Dynamic Query of SNOTEL data¶
SnowEx Hackweek
July 13, 2021
Author: David Shean
Introduction¶
This tutorial will demonstrate a subset of basic concepts of geospatial data processing and analysis using data from the SNOTEL sensor network. We will demonstrate dynamic query of a public API to fetch point location data, review coordinate system transformations with GeoPandas, Geometry objects, and Pandas time series analysis/visualization.
Read a bit about SNOTEL data for the Western U.S.¶
https://www.wcc.nrcs.usda.gov/snow/
This is actually a nice web interface, with some advanced querying and interactive visualization. You can also download formatted ASCII files (csv) for analysis. This is great for one-time projects, but it’s nice to have reproducible code that can be updated as new data appear, without manual steps. That’s what we’re going to do here.
About SNOTEL sites and data:¶
Sample plots for SNOTEL site at Paradise, WA (south side of Mt. Rainier)¶
We will reproduce some of these plots/metrics in this tutorial
Interactive dashboard¶
Snow today¶
CUAHSI WOF server and automated Python data queries¶
We are going to use a server set up by CUAHSI to serve the SNOTEL data, using a standardized database storage format and query structure. You don’t need to worry about this, but can quickly review the following:
#This is the latest CUAHSI API endpoint
wsdlurl = 'https://hydroportal.cuahsi.org/Snotel/cuahsi_1_1.asmx?WSDL'
Acronym soup¶
SNOTEL = Snow Telemetry
CUAHSI = Consortium of Universities for the Advancement of Hydrologic Science, Inc
WOF = WaterOneFlow
WSDL = Web Services Description Language
USDA = United States Department of Agriculture
NRCS = National Resources Conservation Service
AWDB = Air-Water Database
Python options¶
There are a few packages out there that offer convenience functions to query the online SNOTEL databases and unpack the results.
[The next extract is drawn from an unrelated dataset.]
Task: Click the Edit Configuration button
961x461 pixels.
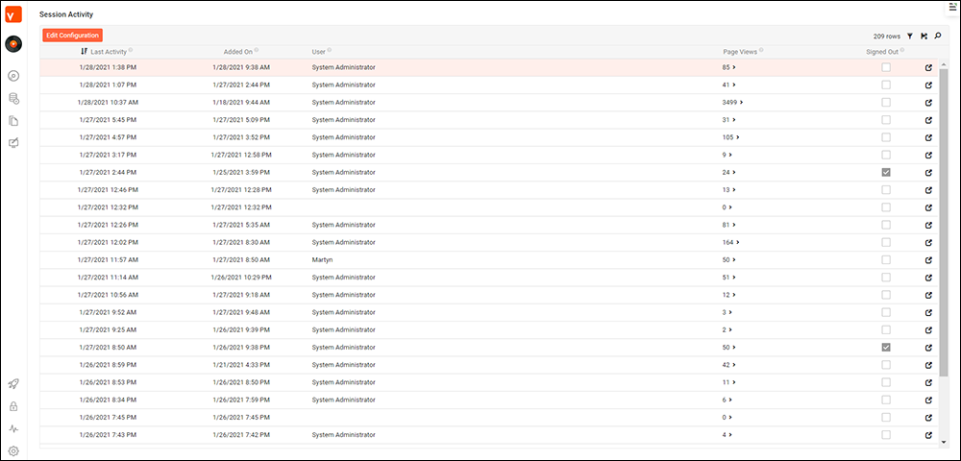Action: tap(72, 36)
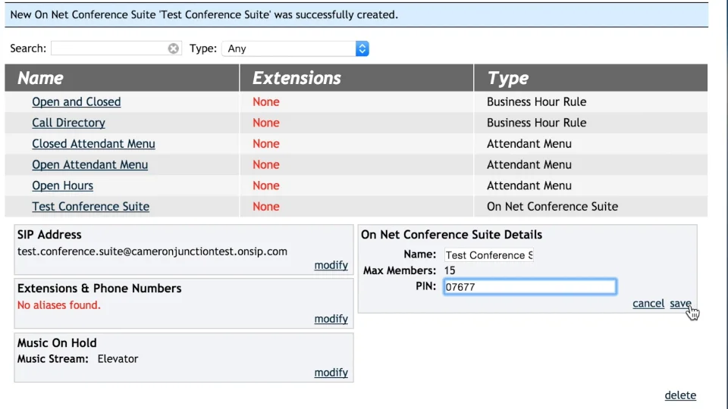Save the conference suite details

point(679,304)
climata (https://pypi.org/project/climata/) - last commit Sept 2017 (not a good sign)
ulmo (https://github.com/ulmo-dev/ulmo) - maintained by Emilio Mayorga over at UW APL)
You can also write your own queries using the Python requests
module and some built-in XML parsing libraries.
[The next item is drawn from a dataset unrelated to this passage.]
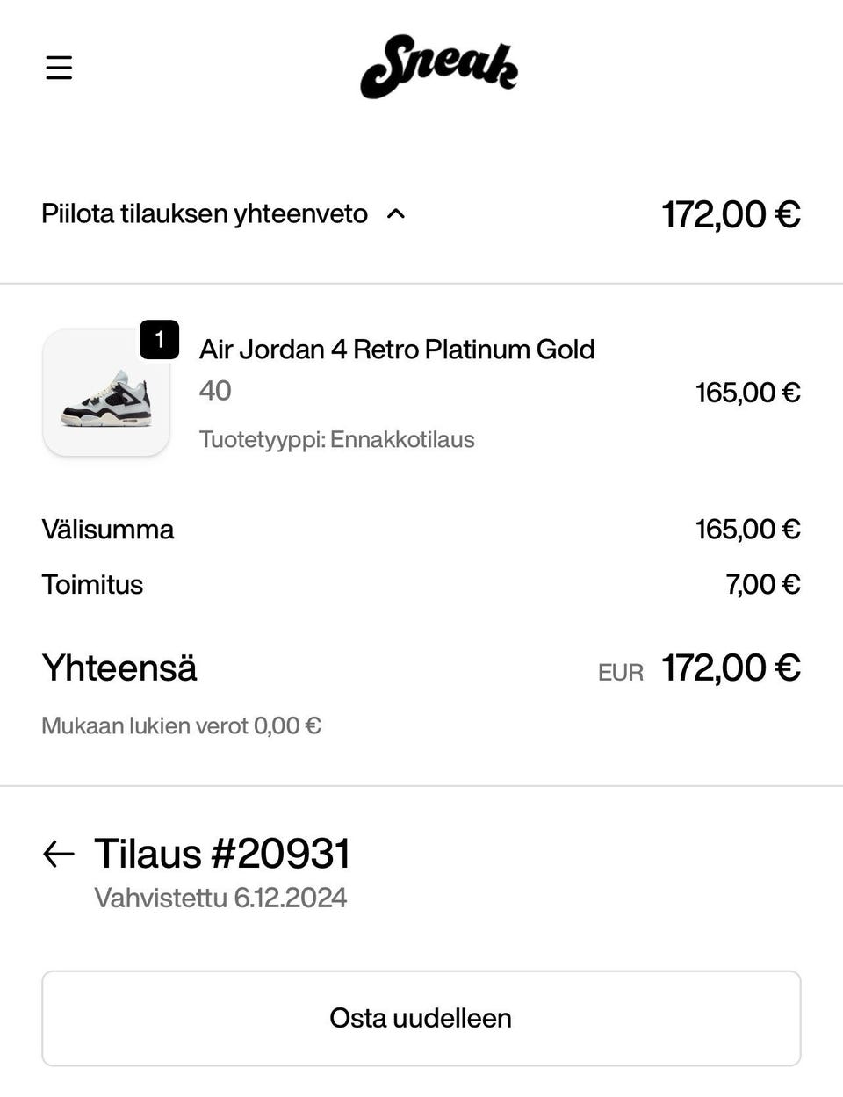843x1097 pixels.
Task: Click the confirmation date 'Vahvistettu 6.12.2024'
Action: [220, 899]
Hopefully not overwhelming amount of information - let’s just go with ulmo for now. I’ve done most of the work to prepare functions for querying and processing the data. Once you wrap your head around all of the acronyms, it’s pretty simple, basically running a few functions here: https://ulmo.readthedocs.io/en/latest/api.html#module-ulmo.cuahsi.wof
We will use ulmo with daily data for this exercise, but please feel free to experiment with hourly data, other variables or other approaches to fetch SNOTEL data.
import os
from datetime import datetime
import numpy as np
import matplotlib.pyplot as plt
import pandas as pd
import geopandas as gpd
from shapely.geometry import Point
import contextily as ctx
import ulmo
Part 1: Spatial Query SNOTEL sites¶
Use the ulmo cuahsi interface and the
get_sites
function to fetch available site metadata from serverThis will return a Python dictionary
sites = ulmo.cuahsi.wof.get_sites(wsdlurl)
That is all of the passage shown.